Should those fields not exist it will coerce to `0`. No error is thrown.

```
      if long = 0
      else
        values:valuefmt format (id, lat, long, dateTime, unixTime)
        stmt:" " fuse (insertstmt, values)
        print[stmt]
        id:id + 1
      end
```

The coordinates might still be `0`, e.g. for the initial `+++ trip001.json`, which will never be valid JSON.
No need to insert null coordinates.
Last but not least, we print the final statement and increment the ID.

```lil
    end
  end
end
```

And it's done.
Now for every data point it outputs an SQL statement:

```shell
; lilt import-trip001.lil
INSERT INTO messages (id, latitude, longitude, dateTime, unixTime) VALUES (1717709835, 46.74132, 28.01577, '2024-06-06T21:37:15Z', 1717709835);
INSERT INTO messages (id, latitude, longitude, dateTime, unixTime) VALUES (1717709836, 46.74132, 28.01572, '2024-06-06T21:37:15Z', 1717709835);
INSERT INTO messages (id, latitude, longitude, dateTime, unixTime) VALUES (1717709837, 46.74126, 28.01574, '2024-06-06T21:37:15Z', 1717709835);
INSERT INTO messages (id, latitude, longitude, dateTime, unixTime) VALUES (1717709838, 46.74132, 28.01568, '2024-06-06T21:37:15Z', 1717709835);
INSERT INTO messages (id, latitude, longitude, dateTime, unixTime) VALUES (1717709839, 46.74704, 28.01571, '2024-06-06T21:37:15Z', 1717709835);
```

Here's the full script once again:

```lil
commits:"\n" split shell["git log --follow --pretty=format:'%H' -- trip001.json"].out
commits:extract value orderby index desc from commits

valuefmt:"(%i, %f, %f, '%s', %i);"
insertstmt:"INSERT INTO messages (id, latitude, longitude, dateTime, unixTime) VALUES"

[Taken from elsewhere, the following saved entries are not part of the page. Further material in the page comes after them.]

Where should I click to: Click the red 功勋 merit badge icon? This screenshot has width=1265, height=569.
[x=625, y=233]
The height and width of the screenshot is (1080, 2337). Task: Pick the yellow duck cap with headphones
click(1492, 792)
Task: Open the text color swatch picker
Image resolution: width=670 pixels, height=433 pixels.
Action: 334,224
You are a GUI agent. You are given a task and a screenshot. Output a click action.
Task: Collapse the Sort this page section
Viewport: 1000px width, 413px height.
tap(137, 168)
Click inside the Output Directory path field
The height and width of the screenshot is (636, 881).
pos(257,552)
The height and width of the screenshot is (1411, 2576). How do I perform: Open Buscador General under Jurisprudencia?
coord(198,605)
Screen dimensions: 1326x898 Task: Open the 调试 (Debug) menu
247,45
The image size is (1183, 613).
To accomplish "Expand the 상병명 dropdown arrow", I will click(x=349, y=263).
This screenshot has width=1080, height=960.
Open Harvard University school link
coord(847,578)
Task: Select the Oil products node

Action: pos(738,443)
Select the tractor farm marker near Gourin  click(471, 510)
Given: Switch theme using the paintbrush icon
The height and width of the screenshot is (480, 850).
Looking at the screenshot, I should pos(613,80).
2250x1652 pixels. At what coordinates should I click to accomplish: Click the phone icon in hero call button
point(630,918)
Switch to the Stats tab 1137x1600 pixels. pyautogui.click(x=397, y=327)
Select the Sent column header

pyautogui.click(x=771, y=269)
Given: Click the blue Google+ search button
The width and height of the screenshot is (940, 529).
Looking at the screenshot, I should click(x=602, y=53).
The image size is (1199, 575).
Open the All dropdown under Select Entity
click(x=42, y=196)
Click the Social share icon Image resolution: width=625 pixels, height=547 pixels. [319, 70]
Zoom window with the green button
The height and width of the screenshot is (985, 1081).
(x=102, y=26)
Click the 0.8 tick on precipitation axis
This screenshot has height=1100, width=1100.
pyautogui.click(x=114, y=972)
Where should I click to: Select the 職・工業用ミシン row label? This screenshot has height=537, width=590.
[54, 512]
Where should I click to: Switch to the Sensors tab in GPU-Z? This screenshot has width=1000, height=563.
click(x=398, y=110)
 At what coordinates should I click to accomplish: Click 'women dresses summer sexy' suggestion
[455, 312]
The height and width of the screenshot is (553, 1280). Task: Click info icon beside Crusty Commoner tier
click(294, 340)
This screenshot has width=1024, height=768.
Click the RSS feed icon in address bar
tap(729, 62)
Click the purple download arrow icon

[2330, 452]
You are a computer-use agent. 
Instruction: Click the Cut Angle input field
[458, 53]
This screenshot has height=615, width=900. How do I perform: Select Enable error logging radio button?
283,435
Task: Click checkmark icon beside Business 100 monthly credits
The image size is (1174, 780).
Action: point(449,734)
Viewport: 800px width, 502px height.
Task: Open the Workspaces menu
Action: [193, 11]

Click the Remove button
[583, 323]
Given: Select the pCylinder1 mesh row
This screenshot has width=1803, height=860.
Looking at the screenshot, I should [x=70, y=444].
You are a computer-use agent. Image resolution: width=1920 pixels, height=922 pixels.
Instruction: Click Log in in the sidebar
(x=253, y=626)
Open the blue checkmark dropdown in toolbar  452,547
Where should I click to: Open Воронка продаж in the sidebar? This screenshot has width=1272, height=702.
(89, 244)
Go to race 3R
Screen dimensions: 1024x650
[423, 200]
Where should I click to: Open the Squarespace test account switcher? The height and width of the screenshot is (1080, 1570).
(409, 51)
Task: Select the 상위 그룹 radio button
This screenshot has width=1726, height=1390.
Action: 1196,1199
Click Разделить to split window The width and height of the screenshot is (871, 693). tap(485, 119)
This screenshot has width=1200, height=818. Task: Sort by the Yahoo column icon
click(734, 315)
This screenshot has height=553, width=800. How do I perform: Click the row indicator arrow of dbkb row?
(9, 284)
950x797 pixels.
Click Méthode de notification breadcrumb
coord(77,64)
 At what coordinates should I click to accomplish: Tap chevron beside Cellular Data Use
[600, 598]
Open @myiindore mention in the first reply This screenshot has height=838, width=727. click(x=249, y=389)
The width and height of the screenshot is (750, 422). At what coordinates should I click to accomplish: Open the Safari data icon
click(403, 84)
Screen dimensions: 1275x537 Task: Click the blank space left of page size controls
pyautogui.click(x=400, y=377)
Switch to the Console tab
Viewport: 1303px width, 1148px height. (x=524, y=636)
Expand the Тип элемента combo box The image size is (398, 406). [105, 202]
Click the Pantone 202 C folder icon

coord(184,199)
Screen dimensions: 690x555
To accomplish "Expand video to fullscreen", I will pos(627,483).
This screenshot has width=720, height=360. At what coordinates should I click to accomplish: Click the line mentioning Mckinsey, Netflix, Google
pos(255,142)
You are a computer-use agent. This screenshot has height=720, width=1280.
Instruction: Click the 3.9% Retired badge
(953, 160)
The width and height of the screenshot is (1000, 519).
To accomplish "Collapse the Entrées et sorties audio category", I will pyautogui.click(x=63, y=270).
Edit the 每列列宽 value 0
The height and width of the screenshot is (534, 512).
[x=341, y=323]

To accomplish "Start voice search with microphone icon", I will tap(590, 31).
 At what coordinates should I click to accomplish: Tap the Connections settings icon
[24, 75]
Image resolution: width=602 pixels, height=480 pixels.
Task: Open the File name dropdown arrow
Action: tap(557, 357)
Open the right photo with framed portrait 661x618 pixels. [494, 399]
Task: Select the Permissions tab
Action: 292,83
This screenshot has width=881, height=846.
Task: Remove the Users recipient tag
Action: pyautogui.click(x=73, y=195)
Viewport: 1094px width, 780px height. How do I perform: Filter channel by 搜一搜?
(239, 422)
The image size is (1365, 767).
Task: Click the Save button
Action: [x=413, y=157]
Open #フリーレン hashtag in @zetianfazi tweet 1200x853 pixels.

cmd:" " fuse "git log -1 --pretty=format:%at",commits[0]
id:"%i" parse shell[cmd].out

each commit in commits
  cmd:" " fuse "git show --pretty=format:%aI",commit
  diff:"\n" split shell[cmd].out
  dateTime:diff[0]
  unixTime:"%e" parse dateTime

  each line in diff
    if line[0] = "+"
      s:1 drop line
      if s[0] = ","
        s:1 drop s
      end
      j:"%j" parse s
      coord:j.geometry.coordinates
      long:coord[0]
      lat:coord[1]

      if long = 0
      else
        values:valuefmt format (id, lat, long, dateTime, unixTime)
        stmt:" " fuse (insertstmt, values)
        print[stmt]
        id:id + 1
      end
    end
  end
end
```

---

_Footnotes:_

[^1]: The coordinates are intentionally obscured.  
[^2]: They are in `longitude, latitude` order. In case you were wondering. Like me every time I stare at them.
[^3]: Sure, I could have used `--reverse`, but where's the fun in that?